━━━ Exercise data
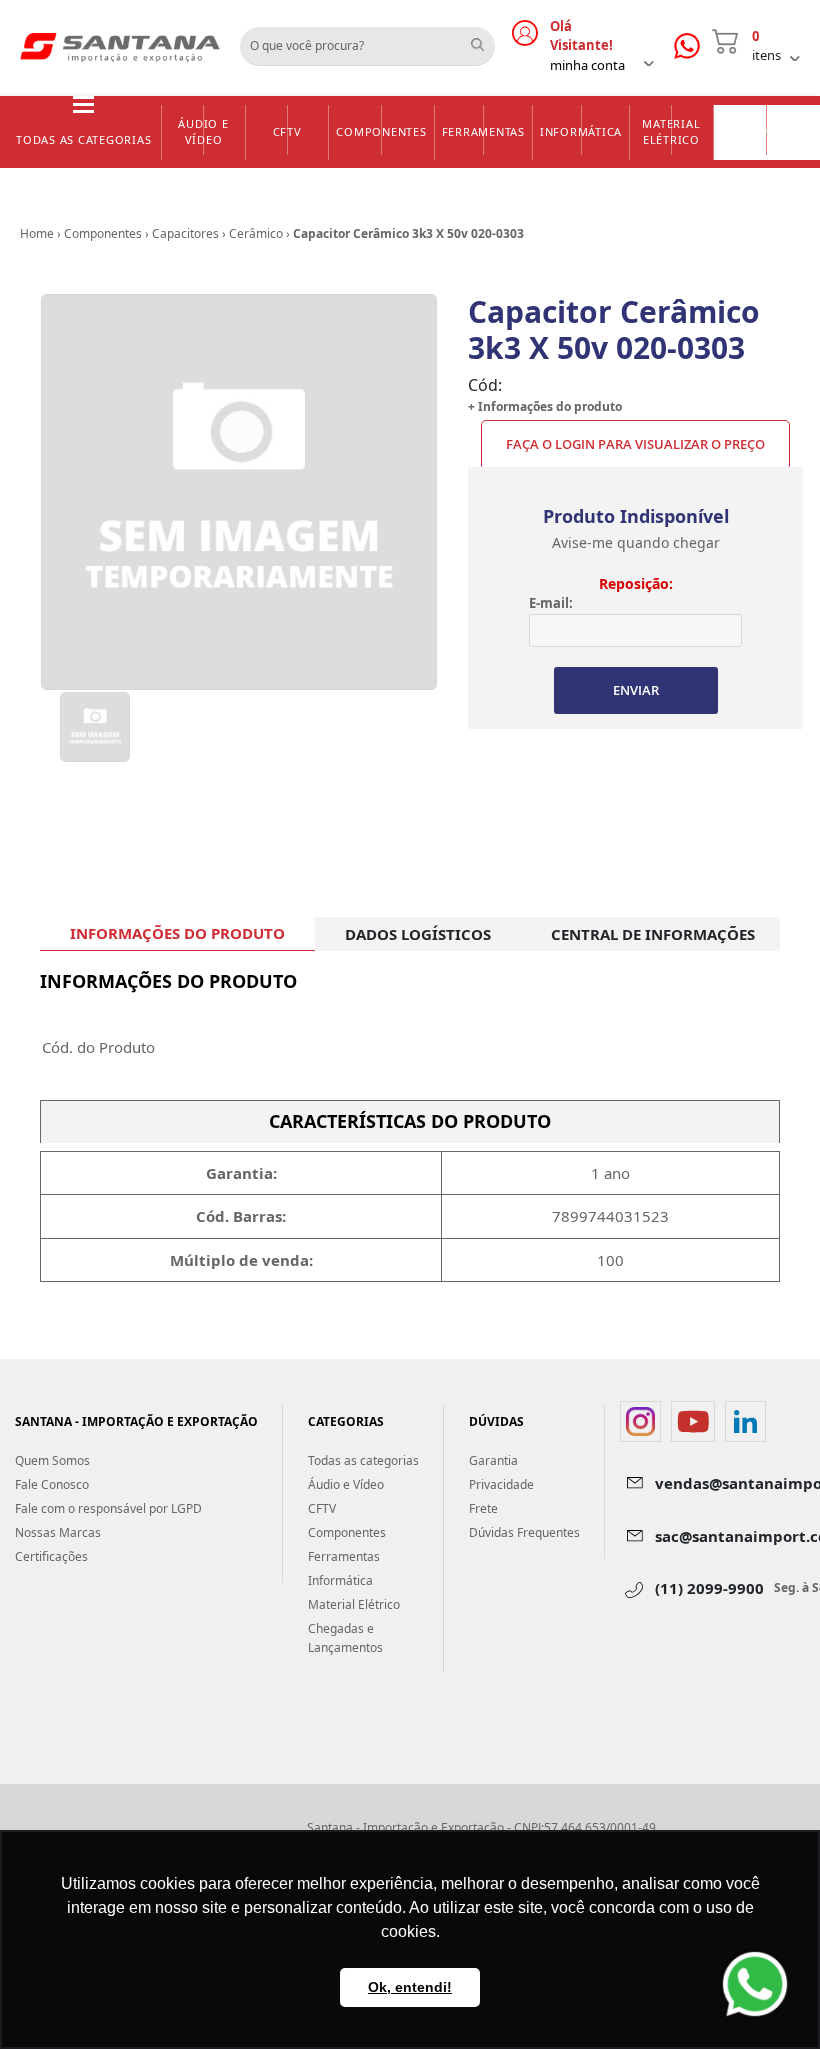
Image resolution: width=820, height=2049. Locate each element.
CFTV (287, 131)
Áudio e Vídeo (203, 132)
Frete (483, 1508)
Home (37, 233)
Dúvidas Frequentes (524, 1532)
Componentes (381, 131)
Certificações (51, 1556)
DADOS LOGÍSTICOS (418, 934)
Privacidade (501, 1484)
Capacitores (185, 233)
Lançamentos (768, 130)
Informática (581, 131)
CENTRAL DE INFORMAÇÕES (653, 934)
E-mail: (551, 603)
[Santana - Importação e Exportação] (120, 46)
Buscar (485, 39)
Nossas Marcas (58, 1532)
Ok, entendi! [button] (410, 1987)
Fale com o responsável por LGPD (108, 1508)
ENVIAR (636, 690)
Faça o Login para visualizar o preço (635, 444)
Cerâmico (256, 233)
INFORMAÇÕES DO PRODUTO (177, 933)
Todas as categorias (83, 139)
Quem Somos (52, 1460)
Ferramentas (483, 131)
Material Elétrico (671, 132)
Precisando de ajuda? (693, 46)
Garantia (493, 1460)
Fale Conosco (52, 1484)
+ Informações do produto (545, 406)
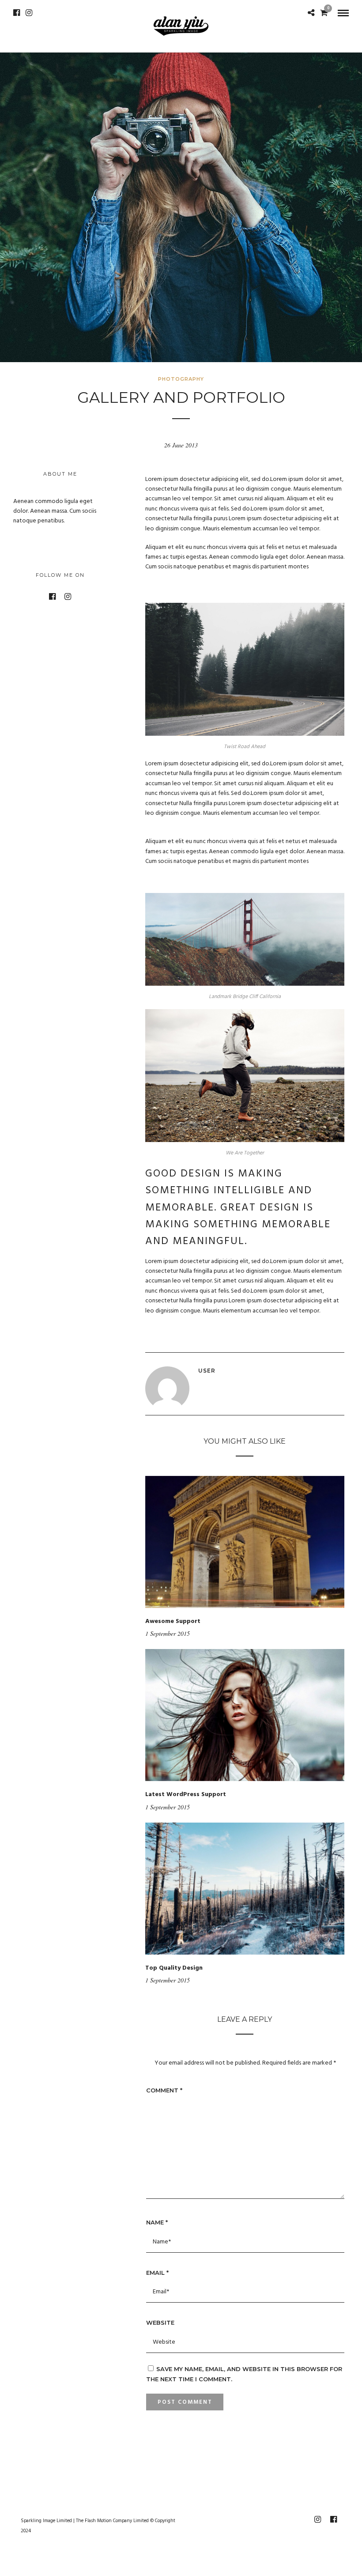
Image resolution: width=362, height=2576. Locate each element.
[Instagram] (29, 13)
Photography (181, 379)
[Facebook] (16, 13)
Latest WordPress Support (185, 1794)
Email (157, 2272)
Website (160, 2322)
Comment (164, 2090)
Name (157, 2222)
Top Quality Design (174, 1968)
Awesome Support (172, 1621)
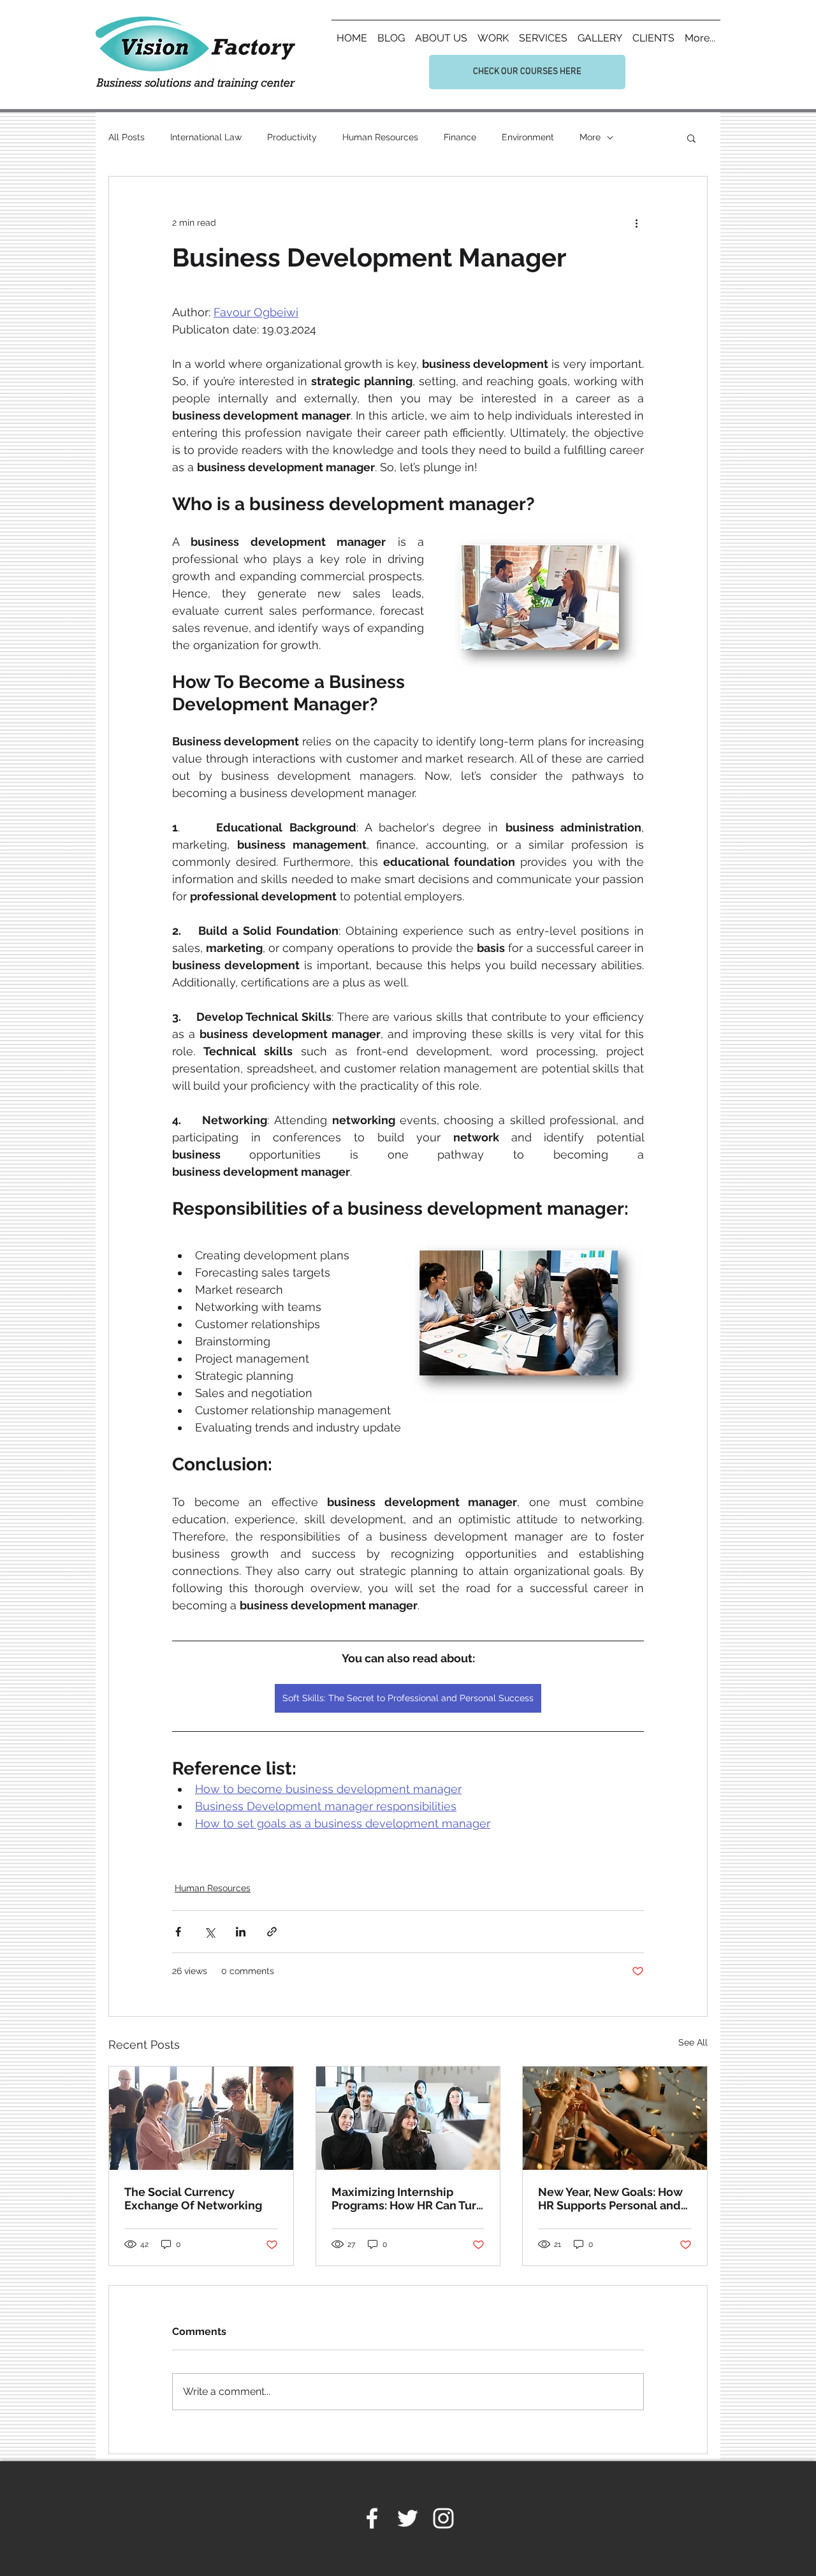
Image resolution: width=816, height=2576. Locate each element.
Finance (460, 137)
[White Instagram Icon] (443, 2518)
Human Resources (380, 137)
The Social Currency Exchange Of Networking (193, 2198)
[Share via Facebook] (178, 1932)
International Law (206, 137)
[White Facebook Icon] (372, 2518)
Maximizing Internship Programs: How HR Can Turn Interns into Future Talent (407, 2198)
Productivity (292, 137)
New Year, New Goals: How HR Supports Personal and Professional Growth (610, 2198)
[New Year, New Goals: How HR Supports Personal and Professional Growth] (615, 2118)
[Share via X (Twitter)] (209, 1932)
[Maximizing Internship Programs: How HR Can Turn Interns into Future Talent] (408, 2118)
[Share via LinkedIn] (241, 1932)
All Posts (126, 137)
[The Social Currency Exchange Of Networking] (201, 2118)
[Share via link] (272, 1932)
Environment (528, 137)
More (590, 137)
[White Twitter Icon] (407, 2518)
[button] (691, 138)
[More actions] (636, 222)
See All (693, 2042)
━━━━━━
In the listing above, find the line holding "Lançamentos (768, 130)" and the line holding "Awesome Support (172, 1621)". Reproduce those two lines and all between them exactly, leaving out pictures.

Lançamentos (768, 130)
Informática (581, 131)
CENTRAL DE INFORMAÇÕES (653, 934)
E-mail: (551, 603)
[Santana - Importação e Exportação] (120, 46)
Buscar (485, 39)
Nossas Marcas (58, 1532)
Ok, entendi! [button] (410, 1987)
Fale com o responsável por LGPD (108, 1508)
ENVIAR (636, 690)
Faça o Login para visualizar o preço (635, 444)
Cerâmico (256, 233)
INFORMAÇÕES DO PRODUTO (177, 933)
Todas as categorias (83, 139)
Quem Somos (52, 1460)
Ferramentas (483, 131)
Material Elétrico (671, 132)
Precisando de ajuda? (693, 46)
Garantia (493, 1460)
Fale Conosco (52, 1484)
+ Informações do produto (545, 406)
Image resolution: width=362, height=2576. Locate each element.
[Instagram] (29, 13)
Photography (181, 379)
[Facebook] (16, 13)
Latest WordPress Support (185, 1794)
Email (157, 2272)
Website (160, 2322)
Comment (164, 2090)
Name (157, 2222)
Top Quality Design (174, 1968)
Awesome Support (172, 1621)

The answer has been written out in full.